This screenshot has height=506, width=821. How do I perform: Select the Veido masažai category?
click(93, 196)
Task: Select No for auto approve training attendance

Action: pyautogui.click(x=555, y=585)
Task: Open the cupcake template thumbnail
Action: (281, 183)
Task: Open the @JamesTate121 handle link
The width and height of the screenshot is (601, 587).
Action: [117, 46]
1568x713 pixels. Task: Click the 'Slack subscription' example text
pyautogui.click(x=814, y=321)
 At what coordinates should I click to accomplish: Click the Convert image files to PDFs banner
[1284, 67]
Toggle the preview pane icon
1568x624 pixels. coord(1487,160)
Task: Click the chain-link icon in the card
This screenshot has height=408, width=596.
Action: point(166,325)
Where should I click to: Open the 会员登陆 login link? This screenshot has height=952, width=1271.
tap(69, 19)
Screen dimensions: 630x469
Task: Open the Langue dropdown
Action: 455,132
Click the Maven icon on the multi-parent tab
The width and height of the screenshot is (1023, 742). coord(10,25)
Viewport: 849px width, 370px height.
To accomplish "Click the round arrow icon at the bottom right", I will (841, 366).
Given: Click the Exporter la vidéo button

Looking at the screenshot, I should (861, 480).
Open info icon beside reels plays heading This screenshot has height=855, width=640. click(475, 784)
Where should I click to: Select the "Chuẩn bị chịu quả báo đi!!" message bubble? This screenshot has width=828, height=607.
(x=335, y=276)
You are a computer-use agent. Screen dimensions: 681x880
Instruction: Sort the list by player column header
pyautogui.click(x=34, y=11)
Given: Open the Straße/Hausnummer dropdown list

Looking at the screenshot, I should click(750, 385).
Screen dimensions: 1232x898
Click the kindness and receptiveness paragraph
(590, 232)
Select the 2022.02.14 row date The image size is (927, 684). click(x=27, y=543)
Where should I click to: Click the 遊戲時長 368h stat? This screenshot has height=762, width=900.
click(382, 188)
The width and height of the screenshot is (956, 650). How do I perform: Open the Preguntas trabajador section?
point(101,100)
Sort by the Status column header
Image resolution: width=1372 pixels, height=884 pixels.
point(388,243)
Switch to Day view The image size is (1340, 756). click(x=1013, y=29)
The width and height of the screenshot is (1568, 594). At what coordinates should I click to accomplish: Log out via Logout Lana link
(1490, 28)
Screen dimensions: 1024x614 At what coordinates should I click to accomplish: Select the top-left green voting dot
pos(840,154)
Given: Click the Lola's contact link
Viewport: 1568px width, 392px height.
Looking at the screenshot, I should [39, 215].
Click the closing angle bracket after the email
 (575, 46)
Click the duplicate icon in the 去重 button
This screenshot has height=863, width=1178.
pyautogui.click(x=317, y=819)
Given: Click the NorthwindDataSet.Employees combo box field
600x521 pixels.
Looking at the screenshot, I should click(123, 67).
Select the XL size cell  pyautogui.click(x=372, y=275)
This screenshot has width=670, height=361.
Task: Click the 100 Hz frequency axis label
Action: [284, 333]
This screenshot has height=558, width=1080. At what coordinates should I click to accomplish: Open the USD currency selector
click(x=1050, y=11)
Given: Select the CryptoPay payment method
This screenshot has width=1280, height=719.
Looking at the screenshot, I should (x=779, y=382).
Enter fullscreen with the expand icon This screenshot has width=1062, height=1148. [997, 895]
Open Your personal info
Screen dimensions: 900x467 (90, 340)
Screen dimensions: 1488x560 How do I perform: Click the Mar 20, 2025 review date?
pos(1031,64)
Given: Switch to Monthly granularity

**What the task asks:** The word "Switch" appears on some lines of the data above; count those lines and return only the number.

**Finished task:** 2